2 Corinthians 12:19 But he said to me, “My grace is sufficient for you, for my power is made perfect in weakness.” Therefore I will boast all the more gladly of my weaknesses, so that the power of Christ may rest upon me. 

God's grace should be sufficient for us. We don't need affirmation from  friends. 

1 Peter 5:7 Cast all your anxieties on him, because he cares for you.

God gets it. He has had more rejection than probably any of us.

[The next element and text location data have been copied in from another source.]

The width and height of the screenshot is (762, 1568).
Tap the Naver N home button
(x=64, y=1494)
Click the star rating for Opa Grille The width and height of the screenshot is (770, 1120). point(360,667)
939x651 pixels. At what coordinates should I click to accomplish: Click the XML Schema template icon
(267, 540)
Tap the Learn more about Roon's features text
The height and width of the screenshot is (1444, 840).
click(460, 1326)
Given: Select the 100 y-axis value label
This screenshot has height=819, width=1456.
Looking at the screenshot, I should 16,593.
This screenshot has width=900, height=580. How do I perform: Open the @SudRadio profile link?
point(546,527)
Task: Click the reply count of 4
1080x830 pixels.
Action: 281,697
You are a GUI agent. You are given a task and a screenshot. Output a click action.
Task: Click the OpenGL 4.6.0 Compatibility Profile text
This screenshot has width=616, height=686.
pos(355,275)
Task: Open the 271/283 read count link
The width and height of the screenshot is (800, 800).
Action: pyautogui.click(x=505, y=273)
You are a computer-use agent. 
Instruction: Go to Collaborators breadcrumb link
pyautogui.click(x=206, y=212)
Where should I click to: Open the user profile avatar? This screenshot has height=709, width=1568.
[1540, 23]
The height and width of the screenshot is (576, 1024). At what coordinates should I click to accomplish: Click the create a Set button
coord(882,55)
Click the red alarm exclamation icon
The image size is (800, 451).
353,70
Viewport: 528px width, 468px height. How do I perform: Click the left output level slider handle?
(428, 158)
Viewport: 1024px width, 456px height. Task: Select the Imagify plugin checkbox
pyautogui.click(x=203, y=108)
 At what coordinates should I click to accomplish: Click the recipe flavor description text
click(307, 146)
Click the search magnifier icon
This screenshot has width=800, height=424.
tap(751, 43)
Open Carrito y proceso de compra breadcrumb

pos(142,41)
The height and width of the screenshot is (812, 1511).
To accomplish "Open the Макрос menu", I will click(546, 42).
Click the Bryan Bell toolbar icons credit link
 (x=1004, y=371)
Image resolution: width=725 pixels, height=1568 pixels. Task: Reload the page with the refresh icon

He totally cares for us and He can be the best friend that we wish someone else would be, and we don't have to be anxious about who likes us and who doesn't, because He will always like us. 

Philippians 4:19 And my God will supply every need of yours according to his riches in glory in Christ Jesus.

All of our needs are met in Christ and we can feel comfortable about ourselves because we have our identity in Jesus, not other people. 
1. When you're having a bad day and you're tempted to feel that God is not good-God is good
2. When you feel ugly or fat-I am fearfully and wonderfully made
3. When you feel rejected-i am accepted in Christ
4. When you feel anxious-God can be trusted
5. When you feel like you can't handle a problem that you're facing-God's grace is enough for me
6. When you feel like you'll never be able to overcome a sinful habit-The cross of Christ is sufficient to conquer my sinful flesh
7. When you feel like your potential is limited by your past-my past does not have to control my future
8. When you feel like you don't know where to turn for help and advice-God's work is sufficient to lead me, teach me, and heal me
9. When you want to blame others for your responses-I am responsible before God for my behavior, responses, and choices.
10. When you don't understand a difficult situation-It is impossible to be godly without suffering
11. When you want things to go your way-It's not all about me, it's all about Him!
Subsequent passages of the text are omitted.